Chef est une entreprise éditant un logiciel éponyme dont le but est (grosso-modo) d’automatiser l’installation d’une infrastructure logicielle. Cette entreprise a récemment fait l’actualité suite à la découverte de Seth Vargo. Cet ancien employé de Chef a constaté que l’un des plugins qu’il a développé était vendu, entre autres, à l’ICE (Immigration and Customs Enforcement, l’office américaine en charge de l’immigration et du contrôle des frontières).

Il faut savoir que l’ICE est actuellement au cœur de différents scandales pour le traitement qu’elle inflige aux immigrés, notamment aux enfants. Cette situation a mené Seth Vargo vers un cas de conscience. Difficile pour lui de dormir sur ses deux oreilles sachant que le logiciel qu’il a participé à créer et qu’il continue de maintenir est vendu à une structure qui va à l’encontre de ses valeurs. C’est pour cette raison que Vargo a demandé publiquement des explications à son ancien employeur et sans avoir eu de réponse dans les 48 heures qu’il s’était laissé, a décidé de supprimer la source du plugin rendant son utilisation impossible pour l’ensemble des personnes qui l’avaient acheté.

L’argument de Vargo est simple : en tant que développeur, il considère qu’il a l’obligation morale d’éviter que son travail soit utilisé pour faciliter le fonctionnement de structures dont il juge le comportement condamnable.

Sur le site web de Chef, on peut lire que l’entreprise est fière de porter les valeurs d’une communauté riche dans sa diversité et son inclusivité. Pourtant, après avoir rétabli l’accès au plugin, la réaction publique des dirigeants de l’entreprise peut se résumer à « Nous proposons des solutions techniques à ICE qui est un client comme un autre. Et la cruauté envers les enfants c’est mal. Nous sommes un prestataire technique ». Ils annonceront quelques jours plus tard qu’ils ne renouvelleront pas leur contrat avec l’ICE une fois celui ci venu à son terme (pour information, le contrat s’élève à $95000).

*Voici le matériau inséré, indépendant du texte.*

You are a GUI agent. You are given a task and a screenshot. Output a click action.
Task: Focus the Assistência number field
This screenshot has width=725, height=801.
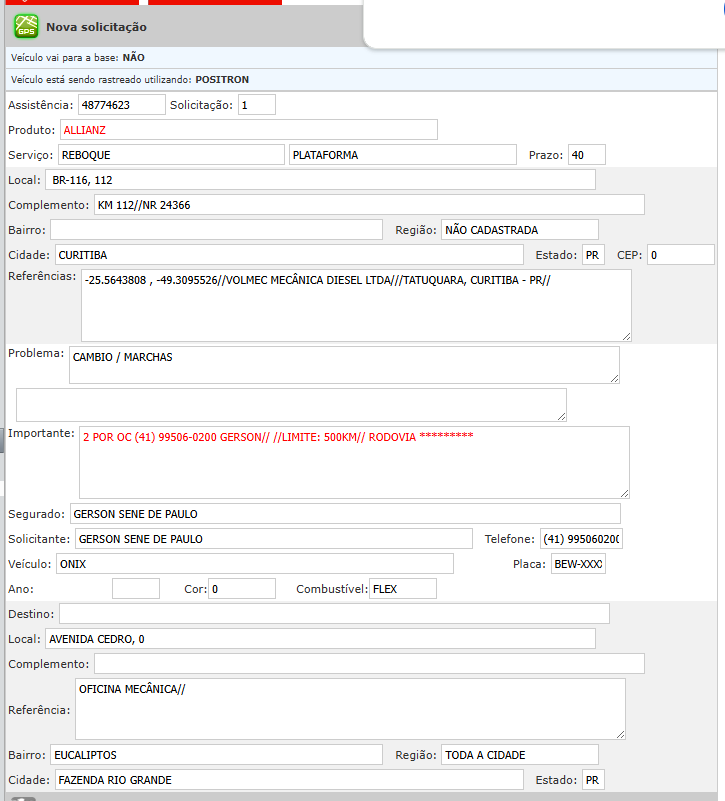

A l’instar de l’affaire Stallman, on a le sentiment que la décision relève plus de la gestion du bad buzz que d’une véritable prise de conscience.

Il faut dire que le sujet n’est pas non plus totalement tranché. A quel moment un·e professionnel·le est en mesure de décider que les agissements d’un·e client·e sont suffisamment contraires à ses valeurs pour se séparer de ce·tte client·e ?

On peut débattre sur le fait que toute structure professionnelle (entreprise ou indépendant·e) est capable de dire non à une partie de sa clientèle. Et si les finances de l’entreprise le permettent, il est également possible que d’autres facteurs entrent en jeux, comme le fait d’avoir un système où la décision peut être éclatée (par exemple avec des actionnaires ou, à l’opposé, un système en holacratie).

Il faut aussi savoir définir clairement les valeurs de l’entreprise. Comment s’expriment elles dans le quotidien de l’entreprise ? Où place-t-on la limite entre GO et NO-GO ?

Ces questions montrent que le sujet n’est pas simple.

En tant qu’employé·e, il faut également savoir (et pouvoir !) se positionner.

On peut également voir dans l’histoire de Chef une double trahison. Vargo s’est senti trahi par Chef dont les valeurs réelles ne coïncidaient plus avec les valeurs affichées, celles pour lesquelles il s’était engagé. Il faut aussi considérer que Chef peut se sentir trahi par Vargo qui n’avait peut-être pas, en tant qu’ancien salarié, à interférer dans son business à la façon d’un justicier (ou, de façon plus modérée, d’un militant)

Oliver Queen en tant que Green Arrow, justicier masqué

 

L’histoire de Chef, comme celle de Stallman peut être (et a été) interprétée de différentes façons suivant le placement de notre propre curseur moral. Vous avez peut être identifié le mien au cours de ces articles, mais je ne prétends pas détenir la vérité, si tant est qu’il y en ait une.

Une chose est sure en revanche, l’informatique a pris une telle importance que l’impact de notre industrie sur la société (et vice versa) est loin d’être neutre, et la morale doit être un point de vigilance au quotidien si l’on ne veut pas que les dérives nous entrainent dans un cercle vicieux rendant les actions amorales progressivement acceptables socialement.